Viendo caída la piel de toro que cubría la entrada al rancho, y a Mercedes al parecer sin compañía, experimentó una sensación fuerte; y dando con su cuerpo en tierra, condujo cerca de la enramada su caballo manco y reyuno, entrándose luego con la mayor confianza en la vivienda de la criolla.
No se sorprendió Mercedes al verle; por el contrario contestó con buenas maneras su saludo.
Ya lista para irse al monte, habíase ceñido un pañuelo de algodón en la cabeza, y unido sus extremos por debajo de la barba.
Su tez morena ligeramente encendida en las mejillas, su boca de labios oscuros pero pequeña, con dientes muy blancos, sus ojos negrillos y lucientes -un tanto provocativos- ornados por pestañas nutridas y cejas arremolinadas negras también, sus formas redondas y pie desnudo delgado y estrecho dentro de una especie de zueco de suela fina-, eran detalles que, reunidos a las circunstancias favorables del momento debían incitar los instintos torpes de Pontecorbo.
-¿No hay «mate» amargo para el forastero? -preguntó en buen castellano el portugués.
-Ya es tarde, -dijo la criolla- y el tiempo me falta. Ladislao está aguardando. De esta vez tiene que disculpar, mozo; que no hay desaire...
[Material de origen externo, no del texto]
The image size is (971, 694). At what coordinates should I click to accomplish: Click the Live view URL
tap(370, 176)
-Disculpada siempre está... Pero, alléguese un poco, Mercedes.
-¿Y por qué he de allegarme?... ¡No faltaba otra cosa!
La criolla, esto diciendo, púsose a reunir algunas piezas de ropa blanca y otros objetos en un poncho de «vichará», cuyos extremos ató cuidadosamente.
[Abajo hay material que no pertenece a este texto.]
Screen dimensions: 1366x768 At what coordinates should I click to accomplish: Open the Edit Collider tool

El mercachifle un tanto pálido e inquieto, abandonó de pronto su asiento de cabeza de buey; y después de arrojar una mirada al campo, dijo con acento meloso:
-No tengas miedo que él nada sabrá...
Mercedes volvióse rápida sin contestar, y se dirigió a la puerta; pero, Pontecorbo la cogió con fuerza de las manos, añadiendo:
-¡No te vas!
La criolla se desprendió enérgicamente, para buscar otra salida. El mercachifle levantó entonces en alto el rebenque, en son de amenaza, y la hizo permanecer inmóvil como rendida.
-¡Por favor! -murmuró Mercedes.
Él pareció ablandarse, y dijo:
Nom seyas mala. Toudo ficará entre nos!...
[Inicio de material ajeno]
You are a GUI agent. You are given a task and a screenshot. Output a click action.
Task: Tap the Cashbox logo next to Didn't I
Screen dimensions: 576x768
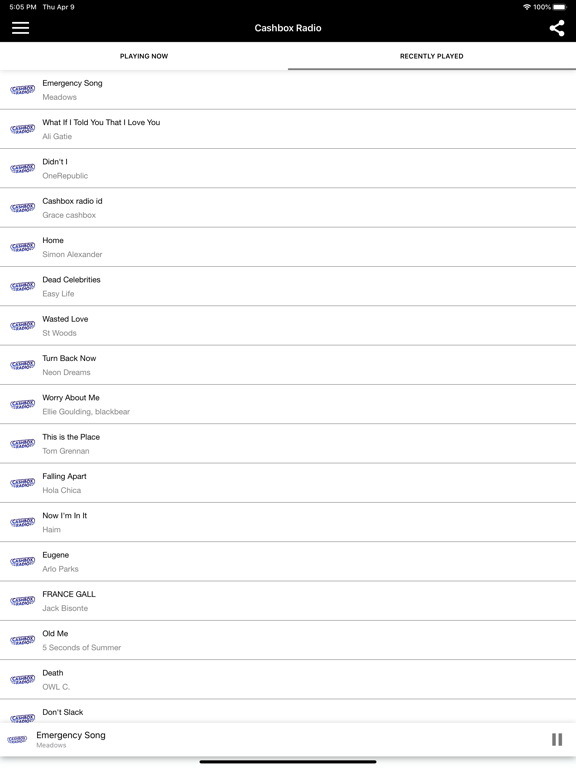point(23,168)
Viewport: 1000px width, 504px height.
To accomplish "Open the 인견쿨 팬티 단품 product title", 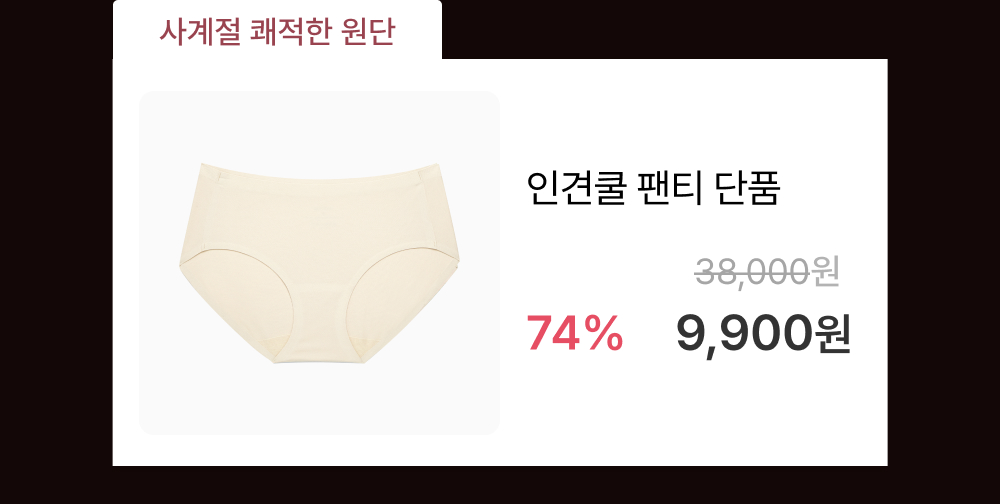I will point(653,189).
-Procúrese eso en el pueblito. Si mi hombre lo encuentra aquí, ya habrá fandango...
-Contigo quiero bailarlo. Mira este prendedor ¿no te gusta?
Y sacándola del bolsillo, le enseñó una caja abierta.
-Guárdesela, no la preciso -repuso la criolla con desprecio.
-Has de avenirte...
-¡Que no!
Pontecorbo, perdida la paciencia, se avanzó de súbito alargando el brazo, y apretó los dedos como pinzas en el cuerpo de la mujer del «matrero», que estaba toda temblorosa.
Al sentirse asida, Mercedes se sacudió con fuerza y dio con las dos manos abiertas en el rostro de su agresor, lanzando una voz parecida a un ronquido de leona lastimada; y al retroceder, tropezó con una banqueta de madera, cayendo de espaldas en el suelo.
El golpe la dejó aturdida, casi inerte; y cesó de luchar...
Minutos después, Pontecorbo salió del rancho, mirando con temor a todas partes.
No había cerrado aún la noche, y percibíanse claros los objetos a la distancia. Tranquilo de su inspección, montó a caballo, y se marchó, guiñando el ojo hacia la puerta, con ese aire satisfecho del que habla consigo a solas después de realizar un deseo largo tiempo comprimido.
Pasados algunos momentos, Mercedes salió fuera del rancho a pasos tardos, arreglándose el pañuelo en la cabeza un poco desgreñada, con la cara muy encendida, el pecho agitado y el mirar avieso.
Paróse a algunas varas del rancho, cruzándose con violencia los brazos; y púsose a mirar al bosque. Había en su gesto una expresión profunda de humillación y pena.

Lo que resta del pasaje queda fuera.